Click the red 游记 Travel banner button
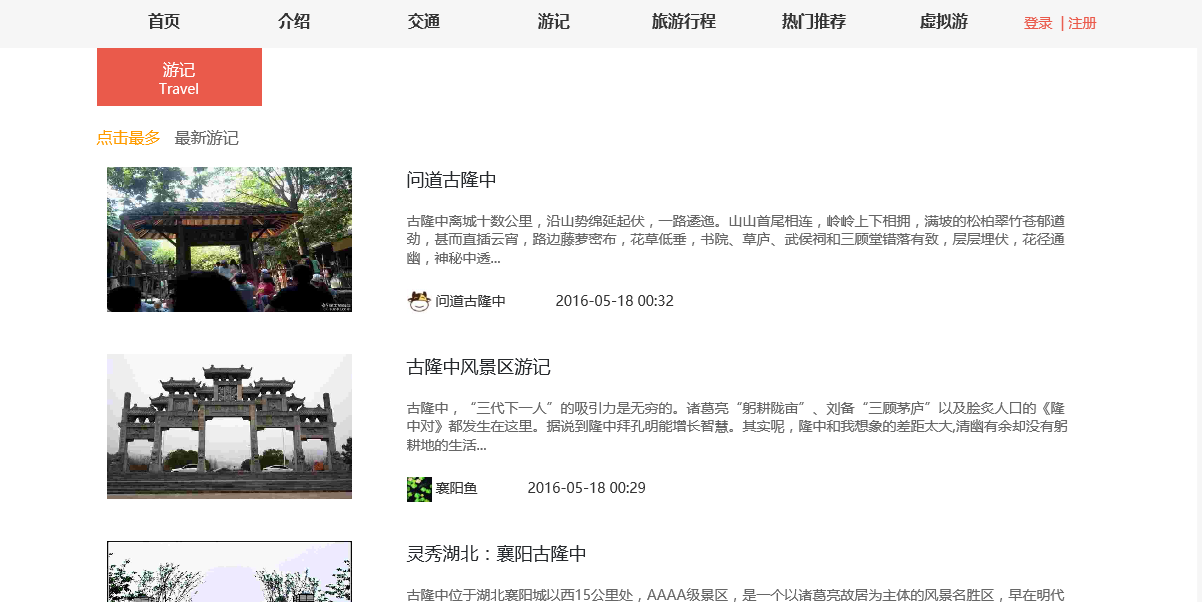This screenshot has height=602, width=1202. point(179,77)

□ □ □ □ □ □ □

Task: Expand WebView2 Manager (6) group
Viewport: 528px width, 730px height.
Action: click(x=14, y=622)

□ □ □ □ □ □ □

DIRECTION: Express as a JSON list of strings the material from the line containing "Task: Expand WebView2 Manager (6) group" to the line containing "Action: click(x=14, y=622)", one string per line, with blank lines left out.

EXERCISE OUTPUT:
[
  "Task: Expand WebView2 Manager (6) group",
  "Viewport: 528px width, 730px height.",
  "Action: click(x=14, y=622)"
]